** START Text section **

News conferences, protest chants, witness statements — so much has been said by so many about the shooting death of Breonna Taylor in Louisville, Ky., six months ago. Except, that is, by the dozen people who have weighed the evidence in the case behind closed doors and decided that only one officer should be indicted.

One of the members of the grand jury, whose proceedings are typically secret, is pushing to see that change.

The unnamed juror has argued that the proceedings should be made public and jurors be allowed to speak, pushing back against the Kentucky attorney general’s assertion that the grand jurors heard “all the evidence” before deciding not to indict the two police officers who shot Ms. Taylor in her apartment while executing a search warrant.

In a legal motion, he accused the attorney general, Daniel Cameron, of using the grand jurors “as a shield to deflect accountability and responsibility” and of planting “more seeds of doubt in the process.”

The battle of blame exposes a tension inherent in grand jury proceedings: In theory, jurors have broad powers to investigate, subpoena witnesses and bring charges. But in practice, prosecutors control the process and are rarely challenged.

Mr. Cameron said that he would release a recording of the grand jury case on Wednesday in response to a judge’s order, and that he had no objection to the juror sharing his thoughts on the prosecution’s presentation.

But the juror’s lawyer, Kevin M. Glogower, said on Tuesday that he had advised his client not to speak without formal permission from the court to avoid prosecution. Even then, he said, his client might remain anonymous to avoid public scrutiny.

Credit...Xavier Burrell for The New York Times

Grand jury proceedings are kept secret in order to protect the reputations of those who are accused but not indicted, to shield witnesses from retaliation and to buffer the jurors themselves from criticism.

Releasing grand jury proceedings is exceedingly rare, though it did happen after a grand jury declined to indict Darren Wilson, the police officer who killed Michael Brown in Ferguson, Mo., in 2014. The prosecutor released thousands of pages of transcripts and evidence.

** END Text section **

• [Work to complete]
**A)** In the article on the Breonna Taylor grand jury, what did the juror's lawyer advise his client to do?
**B)** Please pick up the article on the Breonna Taylor grand jury after its last sentence and carry it forward.
The listing that follows comes from a different source than the article on the Breonna Taylor grand jury.

** START Dataset extract **

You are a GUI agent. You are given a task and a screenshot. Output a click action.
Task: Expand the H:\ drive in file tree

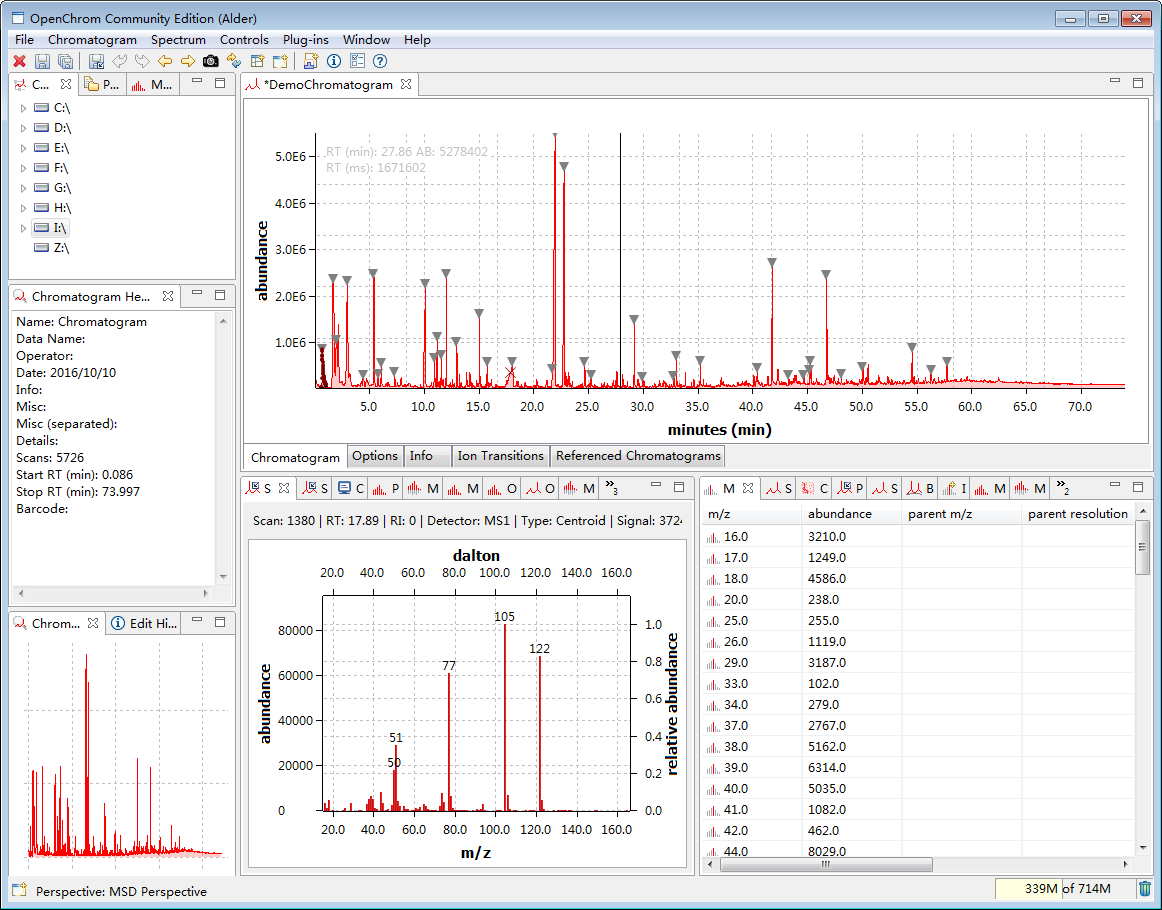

** END Dataset extract **

• [Expected responses]
**A)** He advised his client not to speak without formal permission from the court, to avoid prosecution.

**B)**
In a vast majority of cases, grand jurors return an indictment, said Roger A. Fairfax Jr., an expert at the George Washington University Law School, “except in cases where police officers are accused of taking the life of a Black or brown person.” He has argued that grand jurors should have an expanded role, giving input on issues such as plea bargains, sentencing recommendations and even what type of cases should be a priority.

In 2010, the most recent year for which data is available, federal grand juries declined to return an indictment in only 11 out of tens of thousands of cases. The state grand jury in the Taylor case charged one former officer with wanton endangerment.

Critics have cited a list of reasons that grand juries often decline to return indictments in high-profile police killings, including a bias in favor of law enforcement, special rules in some jurisdictions that allow officers to speak without being questioned, and the difficulty of getting officers to testify against one another. Some prosecutors may also feel political pressure to bring cases to a grand jury even if they are legally flawed or weak.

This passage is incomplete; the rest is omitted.